3. The coordinator resolves srv-b's transport key to srv-a's **user identity**
(shown as a `user:<prefix>` tag) — i.e. the device cert is recognized at the
network level, unifying srv-a and srv-b under one user.
4. Bidirectional `ping` over the TUN: srv-c↔srv-a and srv-c↔srv-b (C reaches
both physical devices of identity U).
5. `ray send` round-trips (sha256-verified) srv-c→srv-a, srv-c→srv-b, and
srv-a→srv-c.
## Findings (from the first runs)
- **Fixed — fresh-daemon ALPN gap (`src/daemon.rs`):** at startup the endpoint
only advertised the per-network + blobs ALPNs; `PAIR_ALPN`/`FILES_ALPN` were
added later by `refresh_alpns()` (on create/join).

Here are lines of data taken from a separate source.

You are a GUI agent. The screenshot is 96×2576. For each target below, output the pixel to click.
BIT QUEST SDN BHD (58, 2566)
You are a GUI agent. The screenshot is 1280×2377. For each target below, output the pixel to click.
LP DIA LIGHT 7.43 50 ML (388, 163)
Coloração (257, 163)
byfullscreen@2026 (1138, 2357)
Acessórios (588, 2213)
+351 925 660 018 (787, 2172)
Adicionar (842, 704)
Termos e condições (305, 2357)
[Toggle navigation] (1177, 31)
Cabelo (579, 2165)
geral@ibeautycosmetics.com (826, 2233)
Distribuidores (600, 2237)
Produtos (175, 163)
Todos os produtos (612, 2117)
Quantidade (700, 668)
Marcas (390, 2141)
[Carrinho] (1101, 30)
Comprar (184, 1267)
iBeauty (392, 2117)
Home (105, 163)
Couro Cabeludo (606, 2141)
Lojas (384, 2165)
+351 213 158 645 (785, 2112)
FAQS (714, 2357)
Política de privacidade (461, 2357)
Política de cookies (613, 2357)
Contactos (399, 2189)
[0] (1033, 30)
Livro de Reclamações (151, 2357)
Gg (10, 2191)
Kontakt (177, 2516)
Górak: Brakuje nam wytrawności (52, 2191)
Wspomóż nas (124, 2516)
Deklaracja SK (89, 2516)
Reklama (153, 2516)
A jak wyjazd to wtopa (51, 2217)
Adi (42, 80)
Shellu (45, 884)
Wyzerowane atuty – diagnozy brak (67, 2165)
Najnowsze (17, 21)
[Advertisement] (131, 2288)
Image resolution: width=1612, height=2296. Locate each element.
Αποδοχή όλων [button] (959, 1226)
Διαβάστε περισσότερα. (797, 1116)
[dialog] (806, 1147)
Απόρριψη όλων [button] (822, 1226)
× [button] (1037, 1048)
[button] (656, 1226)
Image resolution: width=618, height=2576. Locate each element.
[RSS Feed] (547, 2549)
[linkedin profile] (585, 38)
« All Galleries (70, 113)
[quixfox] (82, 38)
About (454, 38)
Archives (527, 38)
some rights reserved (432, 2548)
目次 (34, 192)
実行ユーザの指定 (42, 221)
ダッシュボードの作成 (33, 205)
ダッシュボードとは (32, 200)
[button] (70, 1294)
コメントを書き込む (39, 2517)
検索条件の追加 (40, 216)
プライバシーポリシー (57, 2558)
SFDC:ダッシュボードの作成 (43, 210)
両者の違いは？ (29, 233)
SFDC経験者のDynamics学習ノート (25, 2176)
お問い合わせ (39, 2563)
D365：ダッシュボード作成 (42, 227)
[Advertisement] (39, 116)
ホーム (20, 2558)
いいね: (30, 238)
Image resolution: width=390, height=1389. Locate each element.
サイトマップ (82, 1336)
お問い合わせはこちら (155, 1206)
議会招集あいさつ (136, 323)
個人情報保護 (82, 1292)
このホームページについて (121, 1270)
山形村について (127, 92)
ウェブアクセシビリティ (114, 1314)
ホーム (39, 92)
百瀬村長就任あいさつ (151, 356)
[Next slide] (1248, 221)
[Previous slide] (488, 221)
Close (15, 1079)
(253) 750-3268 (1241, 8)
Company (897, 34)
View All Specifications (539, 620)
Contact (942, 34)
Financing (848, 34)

So a freshly-started daemon
with no network rejected `ray pair`/`ray send` with "peer doesn't support any
known protocol". Fix: advertise both ALPNs from boot.
- **Open — pairing doesn't refresh the in-memory device cert:** the
`PairWithDevice` handler writes the cert to disk but never updates the running
daemon's `self.device_cert`, so a `ray pair` followed by `ray join` in the same
session joins **without** the cert (coordinator records an independent
identity). Restarting the daemon reloads the cert and fixes it (what this
script does). Proper fix: update the in-memory cert in the pair handler.